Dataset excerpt

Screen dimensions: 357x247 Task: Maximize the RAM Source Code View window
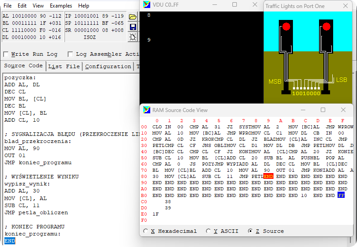[323, 110]
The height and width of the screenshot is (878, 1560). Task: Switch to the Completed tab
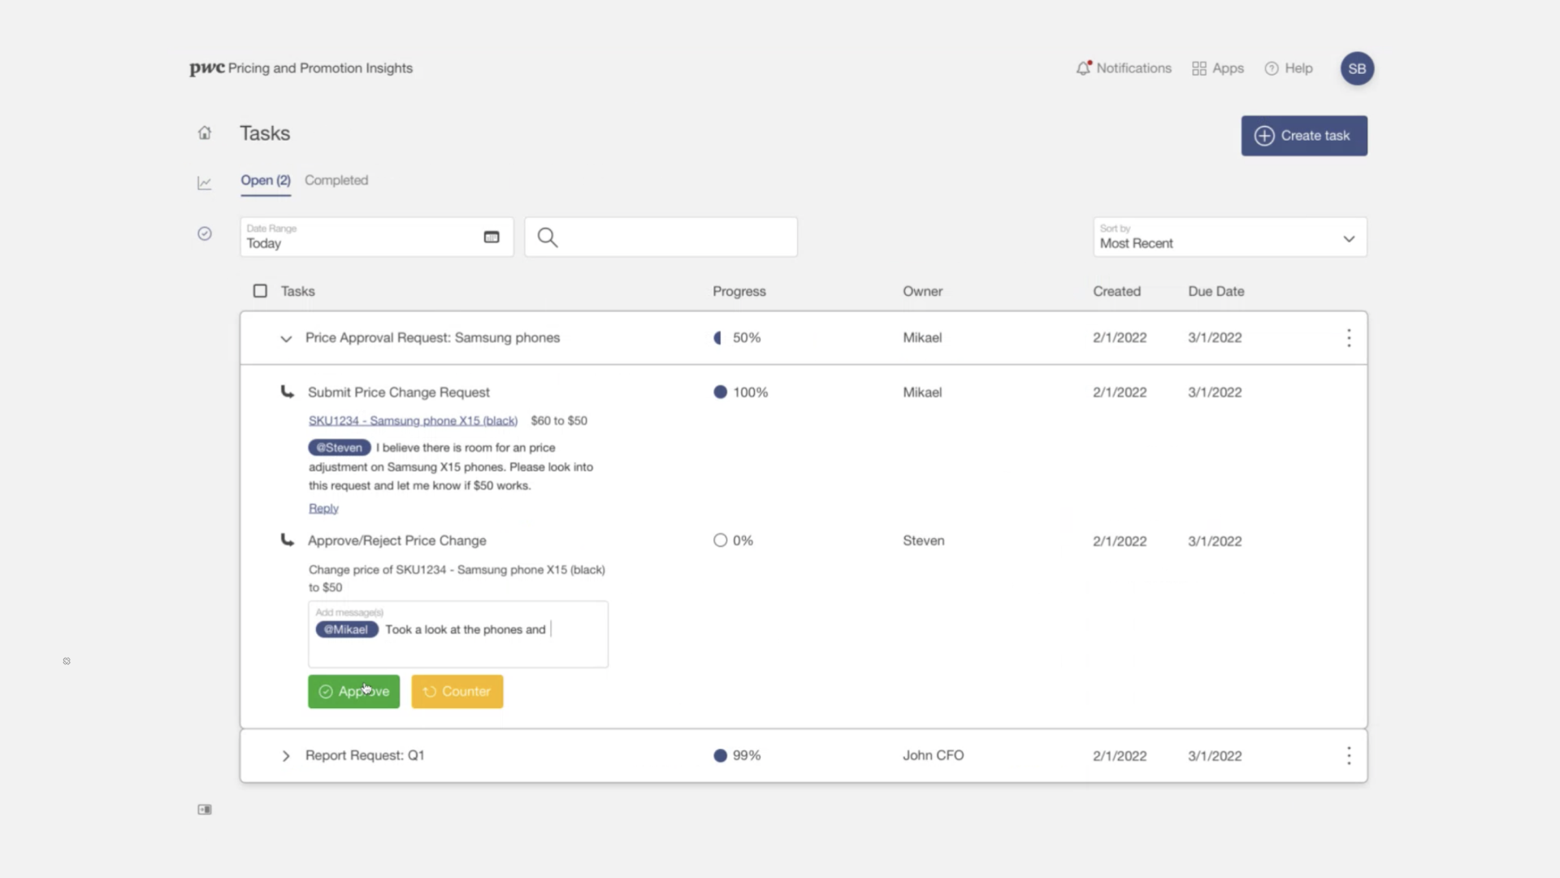coord(336,180)

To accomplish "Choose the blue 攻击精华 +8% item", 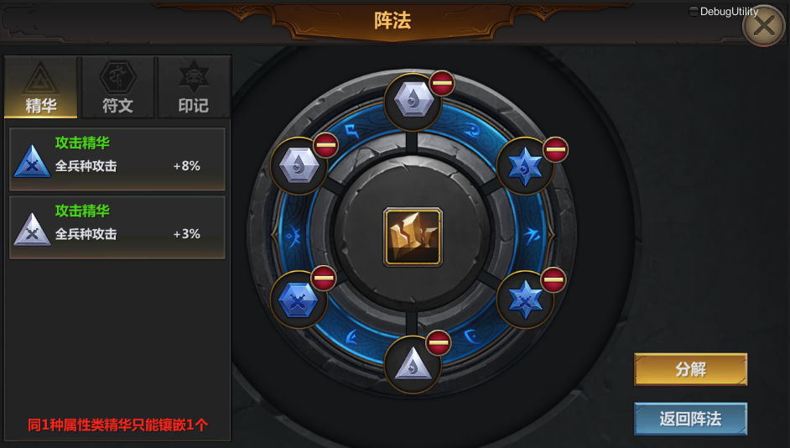I will click(117, 159).
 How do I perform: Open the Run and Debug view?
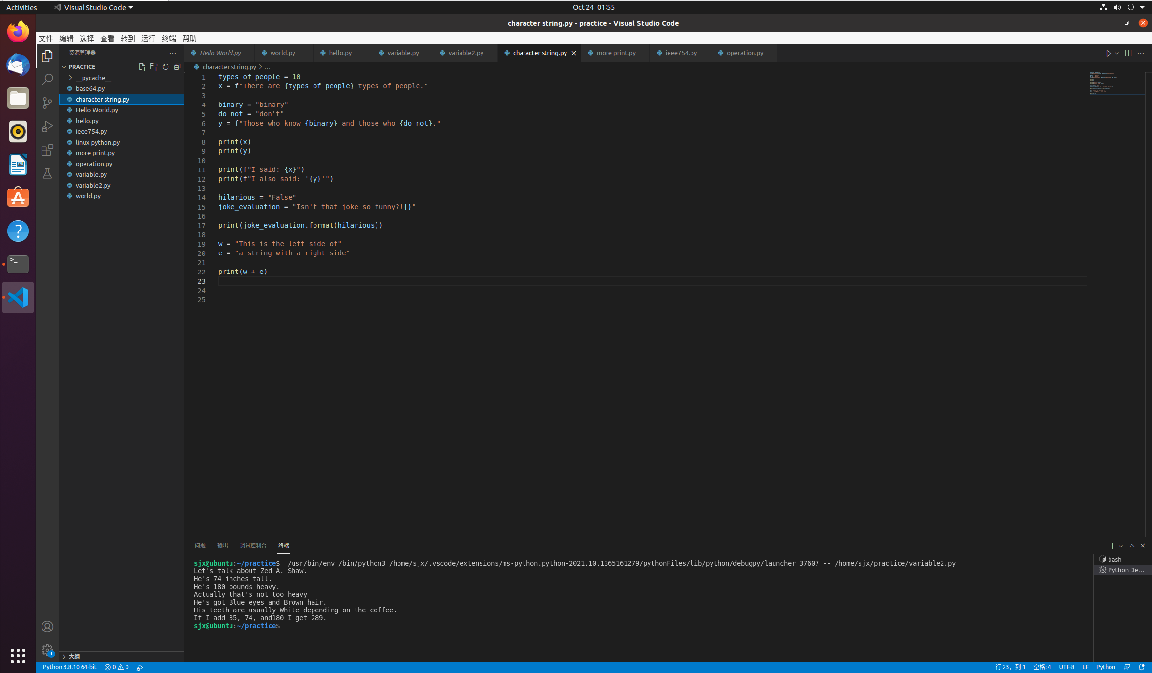coord(47,126)
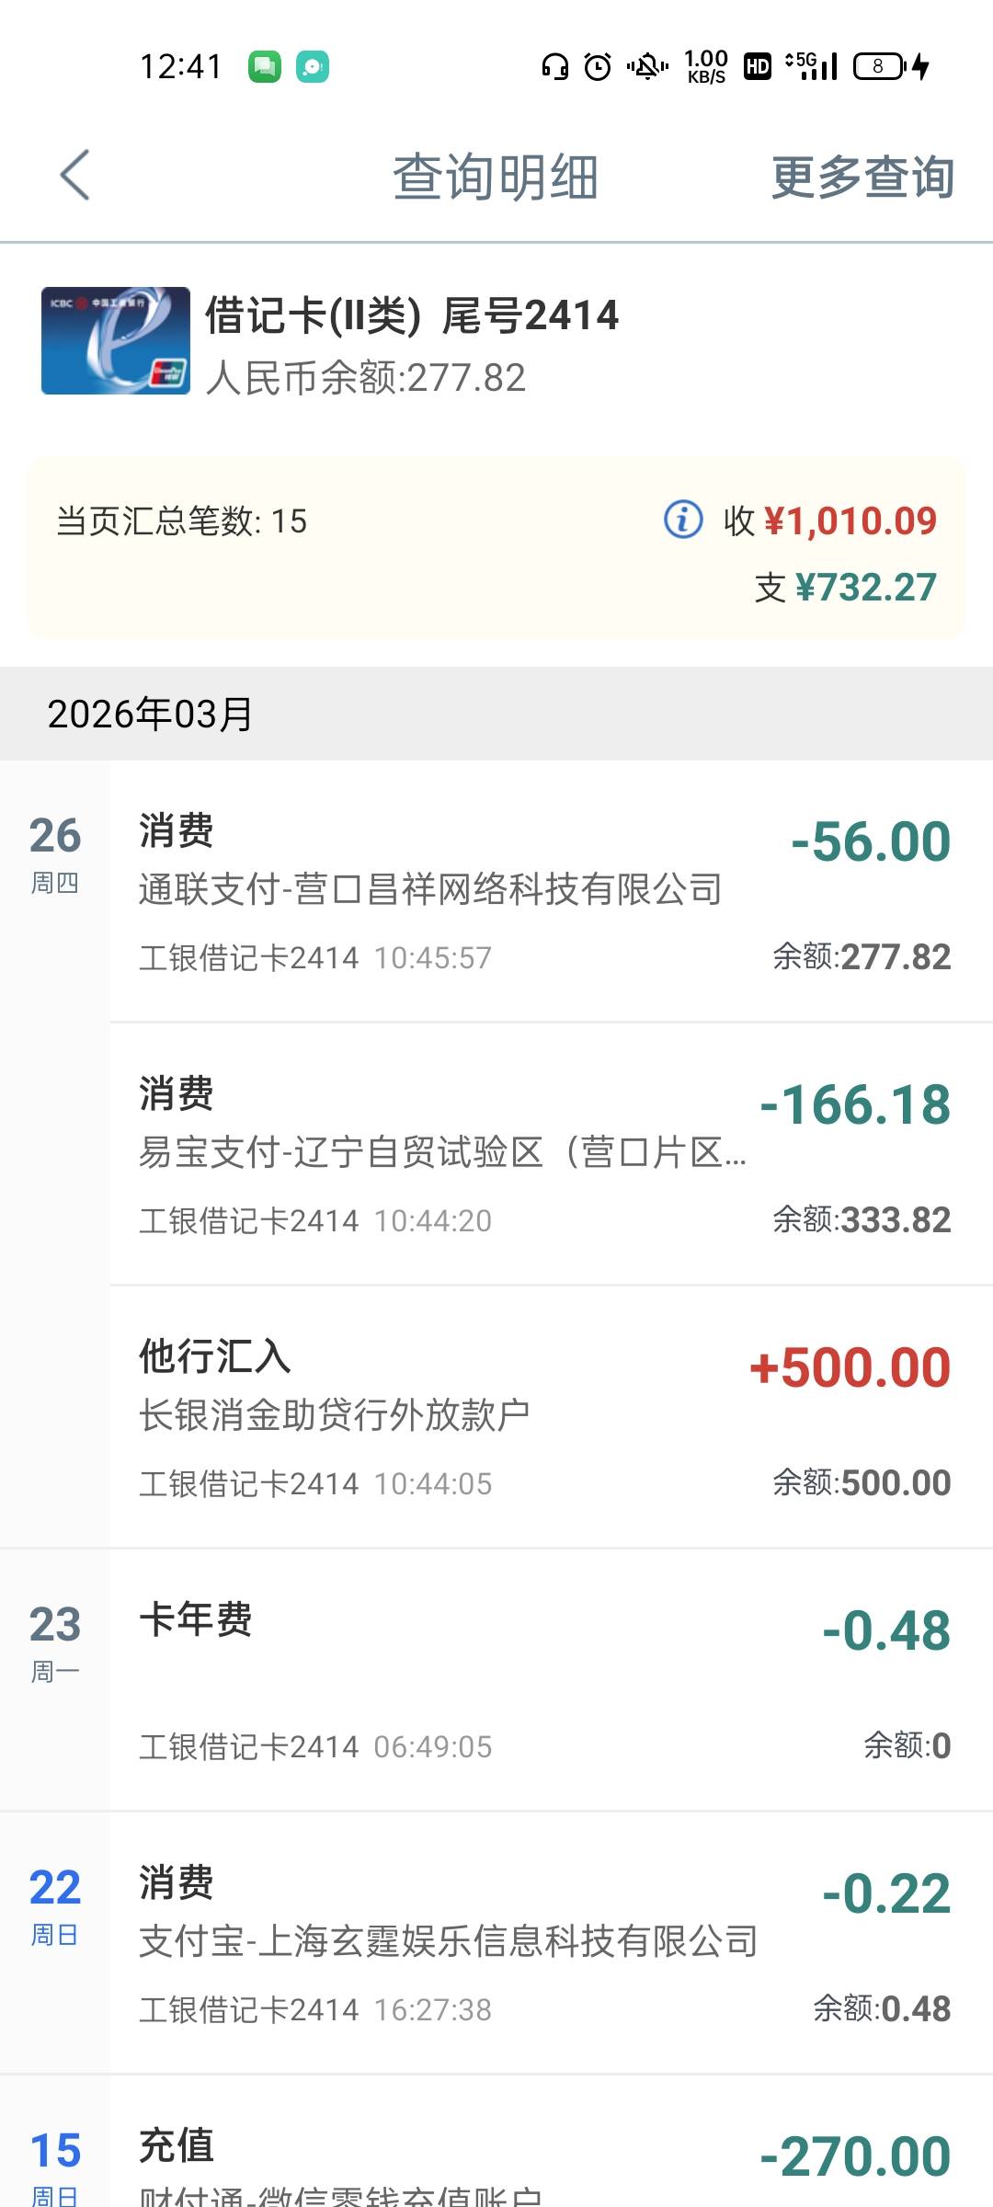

■ Problem details ■
Copy every line of the material above that contains the string "Task", matching its capitalization exactly.

■ Exercise answer ■
Screen dimensions: 357x247 Task: Maximize the RAM Source Code View window
The height and width of the screenshot is (878, 1560). Task: Switch to the Completed tab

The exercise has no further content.